Wednesday, June 24, 2009

Notes Toward a Theory of Narrative Modality

A One-Sided Conversation

“The lemurs must have done it!”
“No, Jack, I did not make the lemurs eat your -”
“But I don’t give them peyote that often.”
“Stripy is not giving you the evil eye.”
“I will not use ritalin on them just because you -”
“Well, you could stop aggravating them for a start.”
“They wouldn’t be doing that if you hadn’t shot at them.”
“Yes, you can, Jack. It’s called self-control.”
“It might help if you saw someone about the phobia.”
“That could be because you keep killing the doctors.”
“Yes, we shall find one that isn’t a ‘monkey robot minion of the conspiracy’.”
“Look, you must try something, or one of these days...”
“Of course you may, but -”
“Jack, you should be able to deal with a few lemurs.”
“But I simply must have my pets!”
“I could… I suppose.”
“We really shouldn’t have to go through this every time.”
“Well, I would, if you stop bloody shooting.”

A Rough Schema of Modality

The above is a bit of fluff for the sake of examples. The rough schema of modalities below is based on the nine central modal auxilliary verbs with factives taken as markers of epistemic modality: did; do/is; must; may; might; can; could; will; would; shall; should. A broad division has been made into alethic (regarding theoretical possibility), epistemic (regarding actuality), deontic (regarding duty) and boulomaic (regarding desire).

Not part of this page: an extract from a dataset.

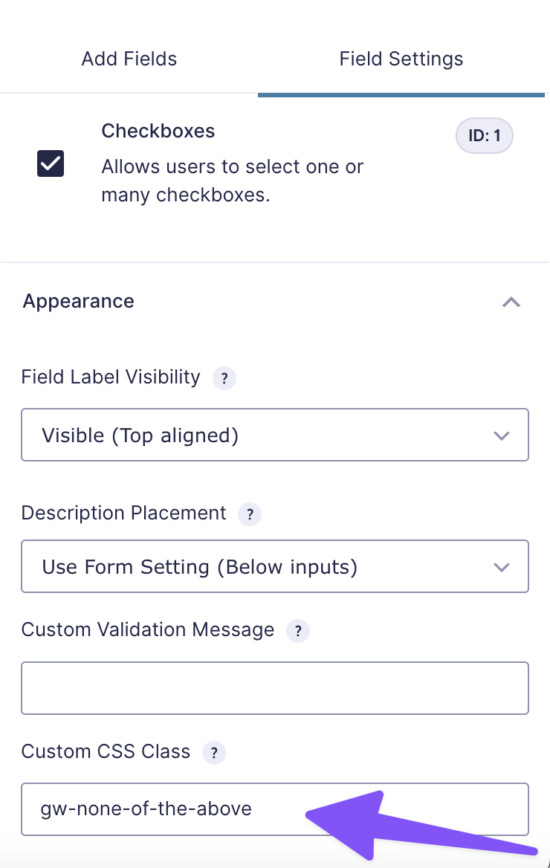Click the ID: 1 badge

coord(484,136)
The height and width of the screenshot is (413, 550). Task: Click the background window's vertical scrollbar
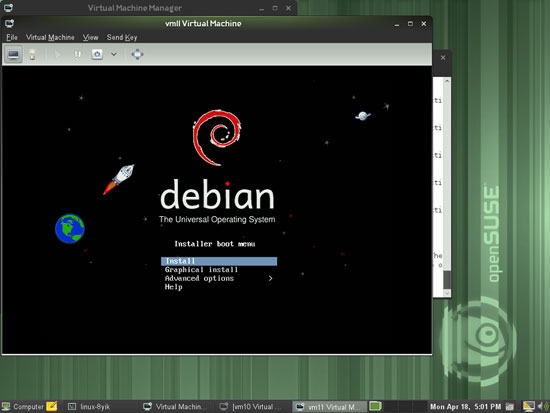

(Note: while particular modal verbs have been used to characterise particular modalities, in practice they have much greater flexibility. “May” and “might” are often interchangeable. One modal verb may be used as indirect articulation of another. The implicit certainty of epistemic actuality allows “will”, for example, to be used as an indirect deontic prescriptive: “You will stop shooting the lemurs, Jack!” essentially says, “This will happen [epistemic future], because it must happen [epistemic necessity], because you must comply [deontic prescriptive]!”)

  • necessity: It must/must-not! “The lemurs must have done it!”

  • Epistemic:
  • past: It did/did not. “No, Jack, I did not make the lemurs eat your -”

  • simple present: It does/does not. “But I don’t give them peyote that often.”

  • present cont.: Is is/is not. “Stripy is not giving you the evil eye.”

  • future: It will/will-not. “I will not use ritalin on them just because you -”

  • Alethic:
  • possibility: It could/could-not. “Well, you could stop aggravating them for a start.”

  • contingency: It would/would-not. “They wouldn’t be doing that if you hadn’t shot at them.”

  • certainty: It can/can-not. “Yes, you can, Jack. It’s called self-control.”

  • Epistemic:
  • notion: It might/might-not. “It might help if you saw someone about the phobia.”

  • supposition: It could/could-not. “That could be because you keep killing the doctors.”

  • contention: It shall/shall-not. “Yes, we shall find one that isn’t a ‘monkey robot minion of the conspiracy’.”

  • Deontic:
  • prescriptive: It must/must-not! “Look, you must try something, or one of these days...”

  • permissive: It may/may-not. “Of course you may, but -”

  • restrictive: It should/should-not. “Jack, you should be able to deal with a few lemurs.”

  • Boulomaic:
  • conviction: It must/must-not! “But I simply must have my pets!”

  • reservation: It could/could-not. “I could… I suppose.”

  • disposition: It should/should-not. “We really shouldn’t have to go through this every time.”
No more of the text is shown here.